Gluten-Free Tips for Cooking

Celiac’s/Gluten Free

I did not write my cookbook to be a Gluten Free cookbook, but thanks to Gluten Free Oat Flour/Oats now available I am so delighted that people with Celiac’s Disease and gluten sensitivity can benefit from it by broadening their choices! Check out my mission page-My mission is to help as many people as I can to change their life with healthy, delicious food.

Fortunately, I do not have Celiac’s, but I am allergic to wheat and dairy and gluten sensitive. That said, I care deeply and have so much compassion for people with Celiac’s Disease. I have studied about Celiac’s at a deep level and speak and educate people about it. I want to help advocate for people suffering with Celiac’s Disease to increase the awareness and level of understanding and hopefully compassion.

You probably know that Celiac’s/Gluten Free diets cannot include Wheat, Rye or Barley. It use to include oats, but now certified gluten-free oats and oat flour are available! Yeah! I give ingredient alternatives and options in the recipes, mostly for variety in my cookbook. Certified Gluten- Free Oat Flour can be used in place of any other flours including rye, barley or soy to be gluten-free.

The few recipes that include beer-such as the Chili, Fried Fish Batter, Tempura-Redbridge beer or another gluten-free beer may be used.

Use ALL  GF Oat Flour in place of any barley or rye flour in the following recipes- Irish Soda Bread, Fried Chicken, Biscuits, Pancakes, Fruit Crisps, Molten Chocolate Lava Cakes. You can use Non-GMO soy flour or Sorghum in place of the barley or rye flour for variety and structure/texture if you don’t want 100% GF Oat Flour.

Spelt Bread-do not make this because it is a non-hybridized WHEAT.

I hope that if you have Celiac’s Disease that my cookbook and blog will be a helpful source of information and bring joy and ease back into your cooking and eating. I wish you much health and happiness.

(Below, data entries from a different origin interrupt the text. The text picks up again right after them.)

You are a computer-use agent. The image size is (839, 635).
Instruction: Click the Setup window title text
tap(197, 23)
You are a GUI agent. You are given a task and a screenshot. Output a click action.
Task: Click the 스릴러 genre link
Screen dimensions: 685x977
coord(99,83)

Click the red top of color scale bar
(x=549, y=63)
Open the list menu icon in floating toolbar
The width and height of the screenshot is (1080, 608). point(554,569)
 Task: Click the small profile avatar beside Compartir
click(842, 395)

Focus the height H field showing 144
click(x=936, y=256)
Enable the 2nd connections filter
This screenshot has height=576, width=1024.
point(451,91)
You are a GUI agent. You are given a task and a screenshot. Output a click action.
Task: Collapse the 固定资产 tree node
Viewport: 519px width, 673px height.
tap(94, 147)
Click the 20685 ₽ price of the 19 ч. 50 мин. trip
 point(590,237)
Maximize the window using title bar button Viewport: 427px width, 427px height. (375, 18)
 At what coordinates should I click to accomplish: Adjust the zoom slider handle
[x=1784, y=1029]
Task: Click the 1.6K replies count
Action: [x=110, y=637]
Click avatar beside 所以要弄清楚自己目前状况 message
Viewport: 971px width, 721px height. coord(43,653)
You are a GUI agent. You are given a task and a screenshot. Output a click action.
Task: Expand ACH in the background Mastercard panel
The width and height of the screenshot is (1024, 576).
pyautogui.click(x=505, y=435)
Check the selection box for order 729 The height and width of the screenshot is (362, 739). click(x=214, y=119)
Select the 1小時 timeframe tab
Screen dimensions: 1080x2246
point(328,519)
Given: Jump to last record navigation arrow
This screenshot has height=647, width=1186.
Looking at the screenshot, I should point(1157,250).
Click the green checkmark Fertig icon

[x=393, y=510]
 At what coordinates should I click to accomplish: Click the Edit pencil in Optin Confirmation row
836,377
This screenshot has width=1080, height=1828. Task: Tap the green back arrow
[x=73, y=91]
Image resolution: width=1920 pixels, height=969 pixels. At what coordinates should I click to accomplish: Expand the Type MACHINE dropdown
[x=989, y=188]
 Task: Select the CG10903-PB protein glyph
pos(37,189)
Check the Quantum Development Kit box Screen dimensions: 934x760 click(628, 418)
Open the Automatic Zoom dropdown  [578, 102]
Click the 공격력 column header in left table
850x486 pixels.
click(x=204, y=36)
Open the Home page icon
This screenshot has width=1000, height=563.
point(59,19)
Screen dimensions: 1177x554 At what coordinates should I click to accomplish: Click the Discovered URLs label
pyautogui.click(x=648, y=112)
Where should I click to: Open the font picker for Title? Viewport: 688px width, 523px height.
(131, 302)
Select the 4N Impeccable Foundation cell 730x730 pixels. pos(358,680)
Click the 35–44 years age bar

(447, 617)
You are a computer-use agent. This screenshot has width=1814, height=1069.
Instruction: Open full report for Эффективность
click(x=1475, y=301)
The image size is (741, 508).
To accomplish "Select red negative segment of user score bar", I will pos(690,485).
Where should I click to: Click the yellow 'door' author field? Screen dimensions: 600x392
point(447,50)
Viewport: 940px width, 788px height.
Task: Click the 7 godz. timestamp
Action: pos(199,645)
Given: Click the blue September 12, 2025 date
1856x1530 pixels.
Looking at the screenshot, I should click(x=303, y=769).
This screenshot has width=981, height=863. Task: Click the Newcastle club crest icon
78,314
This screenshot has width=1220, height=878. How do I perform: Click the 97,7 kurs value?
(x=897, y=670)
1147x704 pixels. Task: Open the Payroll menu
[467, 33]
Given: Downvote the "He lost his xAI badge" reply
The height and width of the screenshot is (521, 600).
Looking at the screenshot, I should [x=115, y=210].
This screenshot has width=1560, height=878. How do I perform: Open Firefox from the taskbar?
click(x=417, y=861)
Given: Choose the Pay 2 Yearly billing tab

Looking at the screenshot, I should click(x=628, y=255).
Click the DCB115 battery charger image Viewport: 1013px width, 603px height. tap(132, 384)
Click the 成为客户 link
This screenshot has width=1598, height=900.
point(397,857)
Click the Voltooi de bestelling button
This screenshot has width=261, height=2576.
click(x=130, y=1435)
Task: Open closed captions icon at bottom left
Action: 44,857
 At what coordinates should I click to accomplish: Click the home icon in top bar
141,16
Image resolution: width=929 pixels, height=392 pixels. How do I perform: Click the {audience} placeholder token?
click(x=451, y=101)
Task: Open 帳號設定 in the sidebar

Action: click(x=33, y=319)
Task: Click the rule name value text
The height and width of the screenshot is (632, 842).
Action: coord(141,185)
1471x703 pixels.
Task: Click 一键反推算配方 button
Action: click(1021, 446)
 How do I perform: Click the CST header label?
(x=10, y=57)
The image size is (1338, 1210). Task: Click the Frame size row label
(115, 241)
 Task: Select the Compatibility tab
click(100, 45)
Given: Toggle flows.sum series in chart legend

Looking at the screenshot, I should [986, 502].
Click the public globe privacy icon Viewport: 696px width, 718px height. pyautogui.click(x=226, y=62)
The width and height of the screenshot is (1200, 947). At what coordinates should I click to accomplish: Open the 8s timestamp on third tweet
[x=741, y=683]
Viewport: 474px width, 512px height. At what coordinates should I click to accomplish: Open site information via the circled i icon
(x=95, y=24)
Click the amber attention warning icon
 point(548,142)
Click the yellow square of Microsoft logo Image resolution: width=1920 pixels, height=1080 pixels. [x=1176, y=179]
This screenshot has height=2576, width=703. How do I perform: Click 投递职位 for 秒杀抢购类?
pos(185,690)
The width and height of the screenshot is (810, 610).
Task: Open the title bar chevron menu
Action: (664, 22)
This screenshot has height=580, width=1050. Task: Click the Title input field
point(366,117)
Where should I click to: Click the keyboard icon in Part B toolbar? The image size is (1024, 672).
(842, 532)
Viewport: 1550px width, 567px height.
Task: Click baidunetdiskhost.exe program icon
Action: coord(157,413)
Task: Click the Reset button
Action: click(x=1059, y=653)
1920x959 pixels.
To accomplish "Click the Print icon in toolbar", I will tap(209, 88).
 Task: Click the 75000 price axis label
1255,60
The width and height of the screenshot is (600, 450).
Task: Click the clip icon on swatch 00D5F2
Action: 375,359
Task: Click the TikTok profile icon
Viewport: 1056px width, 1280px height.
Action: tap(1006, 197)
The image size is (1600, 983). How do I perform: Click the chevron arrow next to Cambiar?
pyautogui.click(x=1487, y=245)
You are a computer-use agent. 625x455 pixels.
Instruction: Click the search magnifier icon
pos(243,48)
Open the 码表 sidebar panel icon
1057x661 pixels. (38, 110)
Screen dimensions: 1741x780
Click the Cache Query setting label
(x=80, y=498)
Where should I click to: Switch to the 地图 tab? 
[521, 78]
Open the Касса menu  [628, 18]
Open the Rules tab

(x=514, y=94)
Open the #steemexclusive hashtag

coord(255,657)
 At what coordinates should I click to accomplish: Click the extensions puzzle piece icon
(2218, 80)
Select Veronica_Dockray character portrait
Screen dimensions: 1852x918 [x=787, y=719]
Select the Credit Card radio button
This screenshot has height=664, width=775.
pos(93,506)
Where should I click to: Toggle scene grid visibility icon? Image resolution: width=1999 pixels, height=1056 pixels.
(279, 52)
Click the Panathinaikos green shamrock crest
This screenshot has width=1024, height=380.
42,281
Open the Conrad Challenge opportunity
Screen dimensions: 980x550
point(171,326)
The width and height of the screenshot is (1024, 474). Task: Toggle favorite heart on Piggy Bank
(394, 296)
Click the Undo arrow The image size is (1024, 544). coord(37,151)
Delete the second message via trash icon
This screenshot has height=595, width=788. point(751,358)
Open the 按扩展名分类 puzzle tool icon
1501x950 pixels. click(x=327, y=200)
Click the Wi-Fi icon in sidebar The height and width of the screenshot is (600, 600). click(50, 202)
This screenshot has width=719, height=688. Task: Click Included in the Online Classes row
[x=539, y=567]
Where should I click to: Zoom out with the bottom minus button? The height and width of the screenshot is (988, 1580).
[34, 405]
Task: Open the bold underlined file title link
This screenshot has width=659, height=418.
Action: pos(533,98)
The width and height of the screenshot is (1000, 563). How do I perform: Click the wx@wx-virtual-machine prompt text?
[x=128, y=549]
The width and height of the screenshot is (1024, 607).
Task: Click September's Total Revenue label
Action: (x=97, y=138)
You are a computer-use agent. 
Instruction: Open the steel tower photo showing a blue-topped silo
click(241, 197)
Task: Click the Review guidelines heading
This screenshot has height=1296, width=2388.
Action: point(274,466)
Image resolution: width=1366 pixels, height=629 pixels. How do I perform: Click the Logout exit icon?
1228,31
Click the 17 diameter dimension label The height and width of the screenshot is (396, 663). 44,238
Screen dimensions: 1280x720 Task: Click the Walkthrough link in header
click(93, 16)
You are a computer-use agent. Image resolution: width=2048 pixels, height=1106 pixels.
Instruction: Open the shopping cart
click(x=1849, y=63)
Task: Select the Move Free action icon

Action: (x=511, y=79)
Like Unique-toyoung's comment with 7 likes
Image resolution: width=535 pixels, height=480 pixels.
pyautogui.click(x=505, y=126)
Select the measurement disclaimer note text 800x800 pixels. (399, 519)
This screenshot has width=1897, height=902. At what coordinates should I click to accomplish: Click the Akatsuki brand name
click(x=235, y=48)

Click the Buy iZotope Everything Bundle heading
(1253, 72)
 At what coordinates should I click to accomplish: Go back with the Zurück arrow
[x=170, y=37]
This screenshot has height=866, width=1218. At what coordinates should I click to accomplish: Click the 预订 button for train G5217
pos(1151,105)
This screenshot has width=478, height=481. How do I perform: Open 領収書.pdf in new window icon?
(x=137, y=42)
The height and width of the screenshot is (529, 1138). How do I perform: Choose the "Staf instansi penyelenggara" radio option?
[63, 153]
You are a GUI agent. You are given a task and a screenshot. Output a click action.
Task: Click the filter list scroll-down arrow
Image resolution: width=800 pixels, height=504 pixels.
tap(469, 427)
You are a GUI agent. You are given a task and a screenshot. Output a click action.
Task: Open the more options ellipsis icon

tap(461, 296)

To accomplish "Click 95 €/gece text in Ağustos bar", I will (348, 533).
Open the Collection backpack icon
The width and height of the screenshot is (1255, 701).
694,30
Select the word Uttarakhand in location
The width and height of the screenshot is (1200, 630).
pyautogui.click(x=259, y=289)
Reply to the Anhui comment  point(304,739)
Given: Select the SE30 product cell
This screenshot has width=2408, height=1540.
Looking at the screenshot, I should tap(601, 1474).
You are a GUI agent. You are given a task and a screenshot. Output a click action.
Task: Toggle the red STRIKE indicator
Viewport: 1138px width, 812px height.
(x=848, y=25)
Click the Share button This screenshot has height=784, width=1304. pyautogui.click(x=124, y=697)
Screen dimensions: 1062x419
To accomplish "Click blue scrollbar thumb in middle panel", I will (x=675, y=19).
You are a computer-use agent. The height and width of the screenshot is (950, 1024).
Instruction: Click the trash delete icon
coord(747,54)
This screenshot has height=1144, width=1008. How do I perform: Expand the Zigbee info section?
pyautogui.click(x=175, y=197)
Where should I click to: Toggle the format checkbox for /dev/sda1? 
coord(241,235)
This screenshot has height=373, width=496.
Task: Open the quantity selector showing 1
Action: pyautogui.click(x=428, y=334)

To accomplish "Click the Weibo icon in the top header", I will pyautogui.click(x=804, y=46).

See my blog site http://www.NoWheatNoDairyNoProblem.com for resources on flours and ingredients used in No Wheat No Dairy No Problem Cookbook.

Sugar Substitutes: Low Glycemic Index(Agave and Coconut Palm Sugar). Use Coconut Palm Sugar in place of sugar, succanat, date sugar, maple sugar when you want a granulated texture, like in fruit crisp. Coconut Palm Sugar won’t spike your blood sugar or give you the sugar crash/sugar blues like regular sugar will. When you want a liquid sweetener use the Agave. The glycemic index on both is between 25-30 and white sugar is 88 on a scale of 1-100. Big difference. If you have diabetes please check with your physician.

Be Well with Love and Blessings,

Lauren Hoover-West

3 thoughts on “Gluten-Free Tips for Cooking

  1. Is there a trick to changing flours in recpies? Tried Oat flour and coconut sugar in molasses cookies today and I can’t even pick them up without it falling to pieces. Do I need to change the ratio of flour?

    • Amber, sorry to hear that. It took me 7 years to write my cookbook and develop the recipes. I wish I knew what to tell you. You can try to add the same amount of flour using 3/4 Oat and 1/4 quiona flour or soy flour. I have not tried coconut flour, but that may work.
      I have some great cookie recipes that have all been tested in my cookbook including Ginger. There is a Molasses Cake recipe that is one of my favorites!

  2. Thank you for this. I am brand new to this as this will be a huge change to my diet. I have to stop thinking about all the things I can’t have any longer and start with everything I can.